### Exercise description:
The answer must consist of every line below containing "marker".

### Supplied material:
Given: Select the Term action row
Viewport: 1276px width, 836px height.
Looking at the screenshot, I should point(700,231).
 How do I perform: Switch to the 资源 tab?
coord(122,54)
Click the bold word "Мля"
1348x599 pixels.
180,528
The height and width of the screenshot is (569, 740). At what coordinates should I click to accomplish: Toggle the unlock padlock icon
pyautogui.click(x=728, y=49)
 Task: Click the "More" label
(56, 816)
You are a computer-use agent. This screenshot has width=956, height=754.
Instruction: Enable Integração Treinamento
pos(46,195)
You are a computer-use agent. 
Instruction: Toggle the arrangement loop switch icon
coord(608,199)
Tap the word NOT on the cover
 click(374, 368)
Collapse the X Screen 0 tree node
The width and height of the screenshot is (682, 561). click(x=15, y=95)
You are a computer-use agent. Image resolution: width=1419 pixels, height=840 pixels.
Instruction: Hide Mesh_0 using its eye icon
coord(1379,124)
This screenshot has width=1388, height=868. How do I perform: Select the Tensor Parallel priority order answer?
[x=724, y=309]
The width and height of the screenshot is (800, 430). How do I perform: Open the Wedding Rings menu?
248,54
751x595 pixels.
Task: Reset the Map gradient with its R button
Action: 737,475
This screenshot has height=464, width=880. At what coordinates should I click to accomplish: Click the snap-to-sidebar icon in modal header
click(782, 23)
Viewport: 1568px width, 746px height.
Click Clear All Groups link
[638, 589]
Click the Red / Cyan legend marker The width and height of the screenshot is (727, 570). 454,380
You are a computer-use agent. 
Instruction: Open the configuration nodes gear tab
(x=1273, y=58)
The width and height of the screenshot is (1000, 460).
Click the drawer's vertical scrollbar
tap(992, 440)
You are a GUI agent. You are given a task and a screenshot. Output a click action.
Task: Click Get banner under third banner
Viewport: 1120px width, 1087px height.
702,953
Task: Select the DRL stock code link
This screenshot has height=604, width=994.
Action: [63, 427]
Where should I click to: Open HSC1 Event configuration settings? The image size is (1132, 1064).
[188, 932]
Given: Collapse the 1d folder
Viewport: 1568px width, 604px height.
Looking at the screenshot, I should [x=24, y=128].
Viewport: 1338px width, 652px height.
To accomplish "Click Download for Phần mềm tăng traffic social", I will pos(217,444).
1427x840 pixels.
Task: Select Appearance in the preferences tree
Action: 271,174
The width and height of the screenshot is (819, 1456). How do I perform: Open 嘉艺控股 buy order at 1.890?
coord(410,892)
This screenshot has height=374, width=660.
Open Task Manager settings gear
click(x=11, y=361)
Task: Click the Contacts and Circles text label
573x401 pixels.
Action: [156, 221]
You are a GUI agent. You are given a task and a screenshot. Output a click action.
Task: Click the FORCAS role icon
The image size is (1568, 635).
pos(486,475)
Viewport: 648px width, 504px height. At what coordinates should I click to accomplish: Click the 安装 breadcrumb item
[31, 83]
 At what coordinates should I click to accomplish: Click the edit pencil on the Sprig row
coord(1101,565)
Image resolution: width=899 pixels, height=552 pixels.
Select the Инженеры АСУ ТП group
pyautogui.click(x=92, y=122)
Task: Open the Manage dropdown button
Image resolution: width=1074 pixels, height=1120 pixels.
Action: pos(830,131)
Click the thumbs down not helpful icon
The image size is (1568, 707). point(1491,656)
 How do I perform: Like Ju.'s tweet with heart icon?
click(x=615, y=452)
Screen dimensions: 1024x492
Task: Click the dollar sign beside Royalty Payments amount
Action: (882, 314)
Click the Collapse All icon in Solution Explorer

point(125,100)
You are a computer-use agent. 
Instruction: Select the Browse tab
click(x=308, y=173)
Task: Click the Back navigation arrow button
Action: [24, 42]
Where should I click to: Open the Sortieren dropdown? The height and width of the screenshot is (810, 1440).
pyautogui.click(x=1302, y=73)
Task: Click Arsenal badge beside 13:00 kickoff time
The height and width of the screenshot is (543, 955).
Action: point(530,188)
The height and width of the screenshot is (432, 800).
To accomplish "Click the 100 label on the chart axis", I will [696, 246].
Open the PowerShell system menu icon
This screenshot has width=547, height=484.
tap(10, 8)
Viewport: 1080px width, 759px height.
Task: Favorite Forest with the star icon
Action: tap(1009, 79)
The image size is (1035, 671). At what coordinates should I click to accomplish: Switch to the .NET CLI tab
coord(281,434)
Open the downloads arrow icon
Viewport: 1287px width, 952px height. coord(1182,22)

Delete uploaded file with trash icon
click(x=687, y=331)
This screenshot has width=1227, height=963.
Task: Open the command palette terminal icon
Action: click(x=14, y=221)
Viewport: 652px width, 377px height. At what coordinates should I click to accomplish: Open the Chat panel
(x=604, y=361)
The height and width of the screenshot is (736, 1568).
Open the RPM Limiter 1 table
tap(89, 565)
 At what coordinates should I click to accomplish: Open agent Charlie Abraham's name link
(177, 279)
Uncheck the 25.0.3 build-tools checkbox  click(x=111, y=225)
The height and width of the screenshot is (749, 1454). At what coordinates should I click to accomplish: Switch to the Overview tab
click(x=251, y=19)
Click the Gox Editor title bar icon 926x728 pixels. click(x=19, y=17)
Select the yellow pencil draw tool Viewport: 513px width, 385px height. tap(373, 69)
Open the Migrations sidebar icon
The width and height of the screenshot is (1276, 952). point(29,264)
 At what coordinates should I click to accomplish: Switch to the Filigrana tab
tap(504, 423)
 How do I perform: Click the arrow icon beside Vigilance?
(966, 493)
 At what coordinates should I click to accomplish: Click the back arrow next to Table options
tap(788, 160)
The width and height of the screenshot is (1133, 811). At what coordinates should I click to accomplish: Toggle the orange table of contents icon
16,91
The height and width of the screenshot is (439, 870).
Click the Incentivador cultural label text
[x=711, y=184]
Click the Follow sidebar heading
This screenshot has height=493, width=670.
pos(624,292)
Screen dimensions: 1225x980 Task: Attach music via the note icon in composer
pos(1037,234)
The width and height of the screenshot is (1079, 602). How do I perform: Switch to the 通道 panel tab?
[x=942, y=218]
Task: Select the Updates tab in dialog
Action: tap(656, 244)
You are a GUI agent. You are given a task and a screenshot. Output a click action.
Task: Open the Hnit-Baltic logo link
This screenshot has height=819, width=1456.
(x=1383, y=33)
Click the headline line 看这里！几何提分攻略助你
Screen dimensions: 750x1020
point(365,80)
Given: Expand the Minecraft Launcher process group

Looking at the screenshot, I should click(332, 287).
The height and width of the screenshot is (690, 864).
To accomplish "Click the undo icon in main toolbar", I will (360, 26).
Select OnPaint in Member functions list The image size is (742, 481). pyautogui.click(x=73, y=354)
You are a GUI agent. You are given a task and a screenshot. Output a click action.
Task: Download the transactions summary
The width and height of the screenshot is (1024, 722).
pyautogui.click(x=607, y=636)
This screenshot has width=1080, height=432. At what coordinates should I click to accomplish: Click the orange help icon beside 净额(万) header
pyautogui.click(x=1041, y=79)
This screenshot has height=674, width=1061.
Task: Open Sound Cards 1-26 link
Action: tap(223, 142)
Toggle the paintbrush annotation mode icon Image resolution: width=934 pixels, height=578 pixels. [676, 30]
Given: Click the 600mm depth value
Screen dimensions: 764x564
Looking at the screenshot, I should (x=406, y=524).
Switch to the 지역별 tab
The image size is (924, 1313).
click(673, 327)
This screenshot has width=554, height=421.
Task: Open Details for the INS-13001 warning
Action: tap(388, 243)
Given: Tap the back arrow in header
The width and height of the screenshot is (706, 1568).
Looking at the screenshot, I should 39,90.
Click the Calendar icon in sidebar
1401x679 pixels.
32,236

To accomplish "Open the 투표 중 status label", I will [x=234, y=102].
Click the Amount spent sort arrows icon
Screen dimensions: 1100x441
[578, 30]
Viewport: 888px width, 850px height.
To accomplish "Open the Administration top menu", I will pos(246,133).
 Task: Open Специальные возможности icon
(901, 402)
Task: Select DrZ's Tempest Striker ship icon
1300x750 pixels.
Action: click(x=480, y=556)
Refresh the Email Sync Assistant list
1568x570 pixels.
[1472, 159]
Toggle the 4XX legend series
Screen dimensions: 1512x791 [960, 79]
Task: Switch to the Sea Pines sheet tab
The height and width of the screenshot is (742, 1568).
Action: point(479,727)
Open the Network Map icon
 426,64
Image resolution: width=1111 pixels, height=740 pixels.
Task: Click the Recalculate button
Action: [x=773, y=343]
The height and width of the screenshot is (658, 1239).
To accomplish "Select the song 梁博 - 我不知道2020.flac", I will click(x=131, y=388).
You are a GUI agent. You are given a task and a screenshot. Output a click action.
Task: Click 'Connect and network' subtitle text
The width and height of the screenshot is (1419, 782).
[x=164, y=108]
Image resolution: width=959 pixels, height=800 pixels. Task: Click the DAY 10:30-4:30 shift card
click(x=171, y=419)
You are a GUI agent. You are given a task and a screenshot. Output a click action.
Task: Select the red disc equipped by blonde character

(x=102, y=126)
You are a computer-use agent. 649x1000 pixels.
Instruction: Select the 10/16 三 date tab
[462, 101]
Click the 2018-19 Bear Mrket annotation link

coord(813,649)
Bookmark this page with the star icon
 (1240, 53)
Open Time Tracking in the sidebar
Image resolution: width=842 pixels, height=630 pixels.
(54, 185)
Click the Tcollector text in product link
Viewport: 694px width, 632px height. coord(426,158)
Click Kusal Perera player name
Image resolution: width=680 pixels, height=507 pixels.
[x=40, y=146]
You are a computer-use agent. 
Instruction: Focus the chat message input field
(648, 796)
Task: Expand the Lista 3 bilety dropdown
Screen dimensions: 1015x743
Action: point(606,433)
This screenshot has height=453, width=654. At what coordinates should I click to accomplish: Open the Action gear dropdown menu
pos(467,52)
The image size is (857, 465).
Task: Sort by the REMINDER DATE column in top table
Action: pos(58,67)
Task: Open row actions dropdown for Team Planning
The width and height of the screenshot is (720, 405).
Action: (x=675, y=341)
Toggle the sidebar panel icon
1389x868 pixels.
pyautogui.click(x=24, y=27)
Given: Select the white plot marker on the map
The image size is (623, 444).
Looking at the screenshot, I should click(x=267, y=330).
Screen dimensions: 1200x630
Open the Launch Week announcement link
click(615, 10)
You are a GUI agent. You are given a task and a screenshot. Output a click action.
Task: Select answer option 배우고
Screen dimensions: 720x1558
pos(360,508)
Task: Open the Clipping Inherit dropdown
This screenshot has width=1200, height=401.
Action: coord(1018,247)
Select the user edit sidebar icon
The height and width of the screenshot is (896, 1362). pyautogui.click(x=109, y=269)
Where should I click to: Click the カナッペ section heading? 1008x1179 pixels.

### The answer:
Click the Red / Cyan legend marker The width and height of the screenshot is (727, 570). 454,380
Given: Select the white plot marker on the map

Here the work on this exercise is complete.